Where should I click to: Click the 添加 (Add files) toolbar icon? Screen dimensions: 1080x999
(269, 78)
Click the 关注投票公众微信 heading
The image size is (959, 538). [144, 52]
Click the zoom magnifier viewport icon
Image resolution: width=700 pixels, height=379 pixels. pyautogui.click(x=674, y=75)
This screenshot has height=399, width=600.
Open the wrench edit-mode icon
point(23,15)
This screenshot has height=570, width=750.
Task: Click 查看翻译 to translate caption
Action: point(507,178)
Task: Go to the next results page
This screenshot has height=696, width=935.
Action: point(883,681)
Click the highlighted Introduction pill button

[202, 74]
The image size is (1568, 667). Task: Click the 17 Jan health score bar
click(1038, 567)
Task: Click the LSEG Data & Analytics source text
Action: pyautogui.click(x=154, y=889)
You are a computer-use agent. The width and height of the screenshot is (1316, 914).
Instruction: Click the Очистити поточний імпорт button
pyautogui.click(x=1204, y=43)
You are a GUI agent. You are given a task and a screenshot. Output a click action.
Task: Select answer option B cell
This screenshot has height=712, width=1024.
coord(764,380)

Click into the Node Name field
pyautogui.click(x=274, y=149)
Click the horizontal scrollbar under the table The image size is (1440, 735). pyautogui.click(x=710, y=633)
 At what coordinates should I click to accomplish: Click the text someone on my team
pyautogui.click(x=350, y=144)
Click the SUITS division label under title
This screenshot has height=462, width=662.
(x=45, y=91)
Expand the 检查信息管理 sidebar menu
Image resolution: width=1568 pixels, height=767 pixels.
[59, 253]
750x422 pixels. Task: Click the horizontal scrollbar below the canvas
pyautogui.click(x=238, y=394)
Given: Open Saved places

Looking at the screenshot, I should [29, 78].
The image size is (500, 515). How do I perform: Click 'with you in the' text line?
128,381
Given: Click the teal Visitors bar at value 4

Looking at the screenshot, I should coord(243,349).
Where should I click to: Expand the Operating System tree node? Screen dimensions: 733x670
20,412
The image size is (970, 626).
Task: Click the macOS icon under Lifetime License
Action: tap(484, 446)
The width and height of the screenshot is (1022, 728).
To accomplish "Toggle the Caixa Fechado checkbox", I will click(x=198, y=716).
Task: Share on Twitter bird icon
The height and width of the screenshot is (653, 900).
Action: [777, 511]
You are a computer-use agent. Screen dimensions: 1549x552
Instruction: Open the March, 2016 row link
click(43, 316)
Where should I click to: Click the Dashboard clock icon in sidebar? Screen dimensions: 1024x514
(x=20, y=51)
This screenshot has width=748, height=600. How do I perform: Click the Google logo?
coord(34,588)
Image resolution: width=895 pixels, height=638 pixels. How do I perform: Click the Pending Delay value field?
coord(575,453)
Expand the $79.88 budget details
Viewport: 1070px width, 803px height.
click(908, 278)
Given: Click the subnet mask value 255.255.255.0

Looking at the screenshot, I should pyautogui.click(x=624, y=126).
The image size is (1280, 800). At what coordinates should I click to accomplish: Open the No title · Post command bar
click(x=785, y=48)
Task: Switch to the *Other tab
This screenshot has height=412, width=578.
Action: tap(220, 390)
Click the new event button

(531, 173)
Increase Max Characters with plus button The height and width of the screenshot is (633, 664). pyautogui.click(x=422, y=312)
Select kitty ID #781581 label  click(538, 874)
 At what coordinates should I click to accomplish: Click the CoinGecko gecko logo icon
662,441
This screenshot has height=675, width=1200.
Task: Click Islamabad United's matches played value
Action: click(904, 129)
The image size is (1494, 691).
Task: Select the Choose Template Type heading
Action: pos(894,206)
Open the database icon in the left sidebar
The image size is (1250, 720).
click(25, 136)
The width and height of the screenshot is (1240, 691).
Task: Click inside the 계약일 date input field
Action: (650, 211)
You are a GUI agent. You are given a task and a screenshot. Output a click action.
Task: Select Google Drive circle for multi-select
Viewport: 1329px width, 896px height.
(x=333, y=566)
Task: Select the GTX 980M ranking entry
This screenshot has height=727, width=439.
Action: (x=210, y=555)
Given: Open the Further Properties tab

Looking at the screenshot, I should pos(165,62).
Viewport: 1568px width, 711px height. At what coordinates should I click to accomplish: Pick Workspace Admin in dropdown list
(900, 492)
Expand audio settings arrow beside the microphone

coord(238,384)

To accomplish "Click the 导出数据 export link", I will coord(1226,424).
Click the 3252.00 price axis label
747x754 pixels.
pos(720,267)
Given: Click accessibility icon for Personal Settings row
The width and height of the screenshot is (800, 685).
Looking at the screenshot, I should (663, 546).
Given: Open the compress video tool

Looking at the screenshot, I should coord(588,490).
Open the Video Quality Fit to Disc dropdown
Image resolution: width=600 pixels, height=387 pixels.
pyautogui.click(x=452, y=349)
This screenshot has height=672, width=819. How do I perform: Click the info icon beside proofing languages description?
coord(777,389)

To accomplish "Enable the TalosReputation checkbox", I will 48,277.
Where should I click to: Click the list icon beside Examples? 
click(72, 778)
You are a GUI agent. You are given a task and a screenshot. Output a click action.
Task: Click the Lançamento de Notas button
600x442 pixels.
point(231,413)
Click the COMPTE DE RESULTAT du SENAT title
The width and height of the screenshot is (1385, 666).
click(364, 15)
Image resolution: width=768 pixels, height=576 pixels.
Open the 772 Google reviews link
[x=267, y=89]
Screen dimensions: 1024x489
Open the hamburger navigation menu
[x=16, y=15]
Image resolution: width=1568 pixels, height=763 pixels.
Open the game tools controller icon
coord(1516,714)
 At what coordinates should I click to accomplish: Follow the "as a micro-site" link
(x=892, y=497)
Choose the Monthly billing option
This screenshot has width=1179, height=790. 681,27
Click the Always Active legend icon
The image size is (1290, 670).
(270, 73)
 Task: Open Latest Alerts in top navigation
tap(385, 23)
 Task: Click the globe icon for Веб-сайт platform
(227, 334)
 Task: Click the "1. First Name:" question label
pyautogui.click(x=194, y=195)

□ □ □ □ □ □ □

**Your instructions:** Transcribe exactly, and only, the lines that extend from the one containing "At what coordinates should I click to accomplish: Follow" to the end of the records above, inclusive of both.

**Task result:**
 At what coordinates should I click to accomplish: Follow the "as a micro-site" link
(x=892, y=497)
Choose the Monthly billing option
This screenshot has width=1179, height=790. 681,27
Click the Always Active legend icon
The image size is (1290, 670).
(270, 73)
 Task: Open Latest Alerts in top navigation
tap(385, 23)
 Task: Click the globe icon for Веб-сайт platform
(227, 334)
 Task: Click the "1. First Name:" question label
pyautogui.click(x=194, y=195)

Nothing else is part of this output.